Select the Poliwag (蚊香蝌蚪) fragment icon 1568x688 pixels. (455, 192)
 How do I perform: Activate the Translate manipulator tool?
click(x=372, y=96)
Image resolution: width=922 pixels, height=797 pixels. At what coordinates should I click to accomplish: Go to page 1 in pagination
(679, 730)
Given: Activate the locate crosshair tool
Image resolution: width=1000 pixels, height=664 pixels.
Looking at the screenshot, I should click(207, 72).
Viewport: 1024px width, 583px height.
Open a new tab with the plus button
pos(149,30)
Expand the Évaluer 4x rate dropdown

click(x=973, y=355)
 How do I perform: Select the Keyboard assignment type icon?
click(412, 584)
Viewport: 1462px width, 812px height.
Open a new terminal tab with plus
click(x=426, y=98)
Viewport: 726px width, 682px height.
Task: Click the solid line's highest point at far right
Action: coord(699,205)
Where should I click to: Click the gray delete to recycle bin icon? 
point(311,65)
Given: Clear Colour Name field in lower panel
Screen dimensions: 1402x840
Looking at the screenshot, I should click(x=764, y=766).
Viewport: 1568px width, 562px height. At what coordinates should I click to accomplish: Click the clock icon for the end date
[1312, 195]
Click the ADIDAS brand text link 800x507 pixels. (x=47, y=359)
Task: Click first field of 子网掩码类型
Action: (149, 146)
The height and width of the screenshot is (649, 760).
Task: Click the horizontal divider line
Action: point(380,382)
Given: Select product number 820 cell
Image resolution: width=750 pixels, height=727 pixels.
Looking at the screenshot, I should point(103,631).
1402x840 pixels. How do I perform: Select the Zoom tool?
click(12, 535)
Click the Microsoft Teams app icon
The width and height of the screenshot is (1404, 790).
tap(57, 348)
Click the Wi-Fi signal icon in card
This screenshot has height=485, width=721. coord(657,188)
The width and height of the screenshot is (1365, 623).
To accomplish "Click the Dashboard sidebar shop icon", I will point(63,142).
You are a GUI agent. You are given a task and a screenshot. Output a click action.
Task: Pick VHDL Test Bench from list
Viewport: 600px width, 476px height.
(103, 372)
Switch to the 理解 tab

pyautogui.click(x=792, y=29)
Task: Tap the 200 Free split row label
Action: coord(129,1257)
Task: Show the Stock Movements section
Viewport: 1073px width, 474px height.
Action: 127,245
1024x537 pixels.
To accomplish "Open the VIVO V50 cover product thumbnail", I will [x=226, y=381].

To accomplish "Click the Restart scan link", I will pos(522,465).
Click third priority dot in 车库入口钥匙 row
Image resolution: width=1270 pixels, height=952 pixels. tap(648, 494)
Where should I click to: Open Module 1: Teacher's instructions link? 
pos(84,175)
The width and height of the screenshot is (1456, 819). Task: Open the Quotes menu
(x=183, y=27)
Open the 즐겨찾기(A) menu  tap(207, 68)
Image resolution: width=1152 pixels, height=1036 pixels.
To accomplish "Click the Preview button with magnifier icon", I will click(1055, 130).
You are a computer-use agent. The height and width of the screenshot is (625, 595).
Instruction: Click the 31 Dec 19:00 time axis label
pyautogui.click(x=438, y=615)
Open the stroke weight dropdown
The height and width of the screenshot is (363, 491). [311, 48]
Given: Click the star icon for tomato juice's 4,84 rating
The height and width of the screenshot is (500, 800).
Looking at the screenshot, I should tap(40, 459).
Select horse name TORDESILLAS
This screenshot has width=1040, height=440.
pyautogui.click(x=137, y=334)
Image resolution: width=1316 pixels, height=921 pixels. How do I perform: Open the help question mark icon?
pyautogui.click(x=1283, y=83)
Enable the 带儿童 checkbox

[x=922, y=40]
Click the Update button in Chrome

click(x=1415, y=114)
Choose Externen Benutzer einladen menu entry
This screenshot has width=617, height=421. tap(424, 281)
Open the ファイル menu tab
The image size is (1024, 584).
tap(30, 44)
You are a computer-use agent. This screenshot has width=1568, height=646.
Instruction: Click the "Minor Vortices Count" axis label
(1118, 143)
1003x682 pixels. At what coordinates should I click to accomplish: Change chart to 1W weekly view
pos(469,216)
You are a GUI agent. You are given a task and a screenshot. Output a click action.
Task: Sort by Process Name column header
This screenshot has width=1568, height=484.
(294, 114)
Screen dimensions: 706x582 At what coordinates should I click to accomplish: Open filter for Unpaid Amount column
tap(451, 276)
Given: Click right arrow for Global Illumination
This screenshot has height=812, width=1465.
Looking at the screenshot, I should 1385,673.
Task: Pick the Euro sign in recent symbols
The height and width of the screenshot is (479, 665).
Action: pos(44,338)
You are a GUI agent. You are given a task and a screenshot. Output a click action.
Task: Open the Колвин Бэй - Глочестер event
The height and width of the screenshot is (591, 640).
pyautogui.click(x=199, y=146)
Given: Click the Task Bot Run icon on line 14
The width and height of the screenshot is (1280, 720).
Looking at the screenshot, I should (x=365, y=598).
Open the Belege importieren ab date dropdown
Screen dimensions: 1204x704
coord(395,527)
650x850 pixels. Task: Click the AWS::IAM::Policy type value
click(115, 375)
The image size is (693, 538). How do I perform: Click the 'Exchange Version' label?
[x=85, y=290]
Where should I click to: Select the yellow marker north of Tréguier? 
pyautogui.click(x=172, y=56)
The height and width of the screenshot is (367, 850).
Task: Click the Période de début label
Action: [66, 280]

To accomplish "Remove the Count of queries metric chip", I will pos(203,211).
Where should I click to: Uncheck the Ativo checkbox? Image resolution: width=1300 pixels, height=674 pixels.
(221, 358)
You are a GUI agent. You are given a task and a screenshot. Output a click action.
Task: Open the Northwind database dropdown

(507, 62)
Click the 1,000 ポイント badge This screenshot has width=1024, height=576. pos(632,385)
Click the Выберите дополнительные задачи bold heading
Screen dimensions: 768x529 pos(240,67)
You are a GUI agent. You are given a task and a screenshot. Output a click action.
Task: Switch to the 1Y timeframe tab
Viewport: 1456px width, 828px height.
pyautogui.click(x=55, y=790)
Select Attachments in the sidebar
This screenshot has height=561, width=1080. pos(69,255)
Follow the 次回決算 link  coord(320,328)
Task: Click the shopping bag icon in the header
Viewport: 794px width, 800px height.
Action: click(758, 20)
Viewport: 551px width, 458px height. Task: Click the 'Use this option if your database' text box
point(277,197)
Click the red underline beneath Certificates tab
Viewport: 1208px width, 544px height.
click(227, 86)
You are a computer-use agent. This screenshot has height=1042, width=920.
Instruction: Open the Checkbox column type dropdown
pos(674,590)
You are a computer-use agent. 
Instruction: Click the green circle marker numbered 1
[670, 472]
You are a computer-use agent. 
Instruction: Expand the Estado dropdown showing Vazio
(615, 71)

○ ○ ○ ○ ○ ○ ○

- [About this exercise]
Examine the records and report how many lines contain the string "product". Only the number should be given.

- [Response below]
2